• OBJECTIF: Restituez sous forme de liste JSON de chaînes les lignes du listing situées entre celle qui contient « Task: Expand the bookmarks overflow chevron » et celle qui contient « will tap(30, 420). », ces deux lignes comprises. Mettez une chaîne par ligne et omettez les lignes vides.

• Données de pointage des cibles:

********************

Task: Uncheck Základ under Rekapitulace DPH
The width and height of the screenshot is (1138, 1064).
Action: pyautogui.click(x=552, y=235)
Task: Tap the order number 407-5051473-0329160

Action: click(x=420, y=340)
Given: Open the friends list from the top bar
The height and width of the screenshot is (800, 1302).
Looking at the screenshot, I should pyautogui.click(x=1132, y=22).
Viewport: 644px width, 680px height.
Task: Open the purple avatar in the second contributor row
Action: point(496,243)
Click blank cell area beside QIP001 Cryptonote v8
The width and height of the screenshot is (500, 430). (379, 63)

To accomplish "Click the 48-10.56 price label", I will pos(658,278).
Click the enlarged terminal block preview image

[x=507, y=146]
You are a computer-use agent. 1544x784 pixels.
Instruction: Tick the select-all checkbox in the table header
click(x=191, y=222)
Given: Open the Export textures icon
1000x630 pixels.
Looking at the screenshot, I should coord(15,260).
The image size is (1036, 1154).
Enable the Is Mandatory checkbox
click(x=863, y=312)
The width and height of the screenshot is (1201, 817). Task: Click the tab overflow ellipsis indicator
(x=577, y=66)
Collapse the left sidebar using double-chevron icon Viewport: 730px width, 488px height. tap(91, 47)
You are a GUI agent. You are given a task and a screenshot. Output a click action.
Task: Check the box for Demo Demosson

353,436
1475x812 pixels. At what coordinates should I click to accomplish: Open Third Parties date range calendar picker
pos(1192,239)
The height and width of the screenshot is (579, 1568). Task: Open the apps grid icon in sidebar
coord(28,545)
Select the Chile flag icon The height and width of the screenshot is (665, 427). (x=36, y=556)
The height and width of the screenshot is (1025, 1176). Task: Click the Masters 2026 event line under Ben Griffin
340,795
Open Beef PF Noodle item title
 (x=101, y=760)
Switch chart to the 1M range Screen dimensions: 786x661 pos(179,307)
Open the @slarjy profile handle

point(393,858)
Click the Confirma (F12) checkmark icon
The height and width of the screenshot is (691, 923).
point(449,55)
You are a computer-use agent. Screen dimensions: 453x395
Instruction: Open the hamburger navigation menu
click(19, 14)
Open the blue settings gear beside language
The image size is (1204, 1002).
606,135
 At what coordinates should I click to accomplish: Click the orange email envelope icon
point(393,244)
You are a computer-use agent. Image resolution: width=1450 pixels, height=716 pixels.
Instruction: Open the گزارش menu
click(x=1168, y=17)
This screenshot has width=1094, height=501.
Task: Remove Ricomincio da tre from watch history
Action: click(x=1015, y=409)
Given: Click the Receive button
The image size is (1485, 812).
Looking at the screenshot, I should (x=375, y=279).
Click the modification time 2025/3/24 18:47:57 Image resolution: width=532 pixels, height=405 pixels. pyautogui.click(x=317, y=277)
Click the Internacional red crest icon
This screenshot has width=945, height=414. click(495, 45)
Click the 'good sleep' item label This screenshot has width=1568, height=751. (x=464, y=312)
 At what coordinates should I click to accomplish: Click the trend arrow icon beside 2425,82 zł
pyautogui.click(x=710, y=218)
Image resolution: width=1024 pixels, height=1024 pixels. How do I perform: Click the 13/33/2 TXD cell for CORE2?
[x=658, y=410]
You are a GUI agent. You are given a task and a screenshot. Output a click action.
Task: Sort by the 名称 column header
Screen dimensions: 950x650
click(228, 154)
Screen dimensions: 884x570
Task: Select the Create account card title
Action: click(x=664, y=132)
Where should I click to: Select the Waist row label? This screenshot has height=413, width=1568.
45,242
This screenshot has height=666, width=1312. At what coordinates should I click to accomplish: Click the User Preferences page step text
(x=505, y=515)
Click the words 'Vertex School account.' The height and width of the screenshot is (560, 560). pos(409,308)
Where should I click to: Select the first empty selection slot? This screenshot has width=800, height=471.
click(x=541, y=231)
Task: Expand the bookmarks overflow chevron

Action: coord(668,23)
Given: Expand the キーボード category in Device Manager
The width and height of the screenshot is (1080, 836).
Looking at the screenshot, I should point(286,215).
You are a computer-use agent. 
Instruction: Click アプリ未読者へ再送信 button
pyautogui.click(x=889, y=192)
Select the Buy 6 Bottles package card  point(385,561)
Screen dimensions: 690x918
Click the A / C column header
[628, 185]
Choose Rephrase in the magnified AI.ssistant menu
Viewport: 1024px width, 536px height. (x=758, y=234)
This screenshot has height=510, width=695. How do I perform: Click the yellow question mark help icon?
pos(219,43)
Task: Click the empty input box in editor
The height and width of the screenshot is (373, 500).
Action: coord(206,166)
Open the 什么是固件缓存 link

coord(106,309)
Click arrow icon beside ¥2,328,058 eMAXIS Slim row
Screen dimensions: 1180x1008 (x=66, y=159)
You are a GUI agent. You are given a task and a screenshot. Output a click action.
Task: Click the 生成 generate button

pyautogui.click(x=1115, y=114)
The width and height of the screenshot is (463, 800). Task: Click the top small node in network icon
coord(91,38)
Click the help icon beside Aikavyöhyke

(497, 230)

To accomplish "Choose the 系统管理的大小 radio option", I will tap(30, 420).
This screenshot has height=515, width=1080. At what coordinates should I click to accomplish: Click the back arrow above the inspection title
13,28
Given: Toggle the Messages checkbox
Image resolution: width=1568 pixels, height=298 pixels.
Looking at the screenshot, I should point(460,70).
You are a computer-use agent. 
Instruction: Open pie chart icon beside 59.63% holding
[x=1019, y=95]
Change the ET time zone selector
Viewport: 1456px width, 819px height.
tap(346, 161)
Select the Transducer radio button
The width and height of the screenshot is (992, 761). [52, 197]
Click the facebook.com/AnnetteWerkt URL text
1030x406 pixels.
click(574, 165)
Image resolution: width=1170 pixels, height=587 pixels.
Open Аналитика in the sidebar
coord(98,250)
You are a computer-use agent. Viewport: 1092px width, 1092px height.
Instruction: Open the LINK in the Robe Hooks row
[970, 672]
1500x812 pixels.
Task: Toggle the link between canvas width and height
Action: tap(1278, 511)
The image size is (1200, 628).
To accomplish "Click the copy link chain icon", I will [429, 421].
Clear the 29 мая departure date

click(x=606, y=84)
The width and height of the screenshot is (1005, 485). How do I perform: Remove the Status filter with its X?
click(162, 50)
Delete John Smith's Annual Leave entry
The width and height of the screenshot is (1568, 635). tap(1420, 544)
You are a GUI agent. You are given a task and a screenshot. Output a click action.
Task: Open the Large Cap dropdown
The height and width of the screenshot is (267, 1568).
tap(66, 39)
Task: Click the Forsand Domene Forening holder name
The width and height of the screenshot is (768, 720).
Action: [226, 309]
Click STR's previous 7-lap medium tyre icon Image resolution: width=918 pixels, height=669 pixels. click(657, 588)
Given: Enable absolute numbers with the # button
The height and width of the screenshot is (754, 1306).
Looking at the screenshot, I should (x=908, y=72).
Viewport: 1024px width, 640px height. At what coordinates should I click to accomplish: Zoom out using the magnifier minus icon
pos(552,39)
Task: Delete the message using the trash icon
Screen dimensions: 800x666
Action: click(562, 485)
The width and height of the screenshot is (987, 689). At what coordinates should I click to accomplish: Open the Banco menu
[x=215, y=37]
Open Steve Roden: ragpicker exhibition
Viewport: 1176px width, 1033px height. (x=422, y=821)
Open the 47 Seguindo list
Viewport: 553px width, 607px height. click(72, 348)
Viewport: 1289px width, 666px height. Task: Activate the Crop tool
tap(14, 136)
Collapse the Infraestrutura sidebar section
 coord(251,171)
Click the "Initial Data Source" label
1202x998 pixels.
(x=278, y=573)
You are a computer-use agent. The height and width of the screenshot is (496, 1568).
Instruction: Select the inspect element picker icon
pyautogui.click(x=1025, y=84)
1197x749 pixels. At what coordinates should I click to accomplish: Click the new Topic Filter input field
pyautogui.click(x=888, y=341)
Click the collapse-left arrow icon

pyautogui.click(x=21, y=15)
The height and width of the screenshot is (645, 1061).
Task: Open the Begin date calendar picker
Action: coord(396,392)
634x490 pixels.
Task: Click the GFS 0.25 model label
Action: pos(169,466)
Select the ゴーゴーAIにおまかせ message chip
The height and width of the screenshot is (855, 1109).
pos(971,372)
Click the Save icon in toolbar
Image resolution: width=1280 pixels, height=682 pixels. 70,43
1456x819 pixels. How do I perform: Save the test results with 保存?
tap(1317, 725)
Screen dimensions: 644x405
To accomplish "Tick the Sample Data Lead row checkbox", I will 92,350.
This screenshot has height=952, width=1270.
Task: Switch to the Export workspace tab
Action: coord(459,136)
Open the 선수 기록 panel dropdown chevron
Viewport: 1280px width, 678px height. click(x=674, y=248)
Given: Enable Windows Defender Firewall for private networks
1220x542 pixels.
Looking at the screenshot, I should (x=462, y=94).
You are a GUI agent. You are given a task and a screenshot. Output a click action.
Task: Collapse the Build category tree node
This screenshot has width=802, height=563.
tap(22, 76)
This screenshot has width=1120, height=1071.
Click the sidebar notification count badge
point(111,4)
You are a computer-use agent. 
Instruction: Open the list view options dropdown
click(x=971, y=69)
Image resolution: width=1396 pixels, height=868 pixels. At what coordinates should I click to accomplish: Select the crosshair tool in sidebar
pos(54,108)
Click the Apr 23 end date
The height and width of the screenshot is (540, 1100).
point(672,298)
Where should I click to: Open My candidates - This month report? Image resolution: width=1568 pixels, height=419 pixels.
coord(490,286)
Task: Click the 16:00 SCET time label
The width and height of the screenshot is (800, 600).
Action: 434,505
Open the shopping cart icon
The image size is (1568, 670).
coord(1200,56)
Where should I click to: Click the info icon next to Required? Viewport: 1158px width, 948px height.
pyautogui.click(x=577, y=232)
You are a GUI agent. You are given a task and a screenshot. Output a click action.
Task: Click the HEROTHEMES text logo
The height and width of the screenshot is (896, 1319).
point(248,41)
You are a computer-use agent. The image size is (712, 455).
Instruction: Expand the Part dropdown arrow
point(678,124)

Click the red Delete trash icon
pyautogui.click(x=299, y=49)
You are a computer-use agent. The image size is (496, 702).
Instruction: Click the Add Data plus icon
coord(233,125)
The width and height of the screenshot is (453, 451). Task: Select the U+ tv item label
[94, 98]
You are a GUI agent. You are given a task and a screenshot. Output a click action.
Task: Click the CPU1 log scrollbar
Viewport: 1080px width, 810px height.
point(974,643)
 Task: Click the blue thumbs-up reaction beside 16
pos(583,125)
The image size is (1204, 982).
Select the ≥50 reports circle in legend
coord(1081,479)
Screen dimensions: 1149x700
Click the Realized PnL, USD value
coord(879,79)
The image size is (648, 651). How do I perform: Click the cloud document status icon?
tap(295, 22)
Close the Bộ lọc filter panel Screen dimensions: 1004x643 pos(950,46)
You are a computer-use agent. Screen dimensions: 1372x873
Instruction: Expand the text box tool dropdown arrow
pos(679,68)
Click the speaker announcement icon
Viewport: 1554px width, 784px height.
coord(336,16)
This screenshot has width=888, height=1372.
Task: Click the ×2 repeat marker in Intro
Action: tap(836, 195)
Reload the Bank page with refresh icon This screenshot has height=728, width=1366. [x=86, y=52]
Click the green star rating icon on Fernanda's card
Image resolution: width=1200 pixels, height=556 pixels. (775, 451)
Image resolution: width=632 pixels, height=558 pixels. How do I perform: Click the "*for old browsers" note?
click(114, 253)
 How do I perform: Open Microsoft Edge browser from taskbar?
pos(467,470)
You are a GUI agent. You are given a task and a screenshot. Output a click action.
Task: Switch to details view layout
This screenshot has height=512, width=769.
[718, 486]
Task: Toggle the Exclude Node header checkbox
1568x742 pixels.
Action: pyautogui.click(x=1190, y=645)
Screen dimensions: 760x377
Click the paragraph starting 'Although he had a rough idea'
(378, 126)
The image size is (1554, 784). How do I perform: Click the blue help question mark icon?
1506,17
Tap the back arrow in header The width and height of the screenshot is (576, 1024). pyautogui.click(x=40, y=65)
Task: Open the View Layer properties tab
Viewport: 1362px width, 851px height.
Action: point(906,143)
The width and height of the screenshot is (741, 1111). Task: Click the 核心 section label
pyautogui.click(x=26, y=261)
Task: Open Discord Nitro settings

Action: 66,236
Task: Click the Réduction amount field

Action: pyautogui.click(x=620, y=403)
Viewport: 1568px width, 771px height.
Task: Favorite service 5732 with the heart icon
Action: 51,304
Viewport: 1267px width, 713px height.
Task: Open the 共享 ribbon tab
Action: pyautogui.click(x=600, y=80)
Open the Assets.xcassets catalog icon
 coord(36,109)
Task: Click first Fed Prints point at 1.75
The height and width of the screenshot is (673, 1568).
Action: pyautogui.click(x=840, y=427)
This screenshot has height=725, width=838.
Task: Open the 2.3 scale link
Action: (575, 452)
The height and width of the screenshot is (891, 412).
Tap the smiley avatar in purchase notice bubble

********************

• CORRIGÉ:
[
  "Task: Expand the bookmarks overflow chevron",
  "Action: coord(668,23)",
  "Given: Expand the キーボード category in Device Manager",
  "The width and height of the screenshot is (1080, 836).",
  "Looking at the screenshot, I should point(286,215).",
  "You are a computer-use agent. ",
  "Instruction: Click アプリ未読者へ再送信 button",
  "pyautogui.click(x=889, y=192)",
  "Select the Buy 6 Bottles package card  point(385,561)",
  "Screen dimensions: 690x918",
  "Click the A / C column header",
  "[628, 185]",
  "Choose Rephrase in the magnified AI.ssistant menu",
  "Viewport: 1024px width, 536px height. (x=758, y=234)",
  "This screenshot has height=510, width=695. How do I perform: Click the yellow question mark help icon?",
  "pos(219,43)",
  "Task: Click the empty input box in editor",
  "The height and width of the screenshot is (373, 500).",
  "Action: coord(206,166)",
  "Open the 什么是固件缓存 link",
  "coord(106,309)",
  "Click arrow icon beside ¥2,328,058 eMAXIS Slim row",
  "Screen dimensions: 1180x1008 (x=66, y=159)",
  "You are a GUI agent. You are given a task and a screenshot. Output a click action.",
  "Task: Click the 生成 generate button",
  "pyautogui.click(x=1115, y=114)",
  "The width and height of the screenshot is (463, 800). Task: Click the top small node in network icon",
  "coord(91,38)",
  "Click the help icon beside Aikavyöhyke",
  "(497, 230)",
  "To accomplish \"Choose the 系统管理的大小 radio option\", I will tap(30, 420)."
]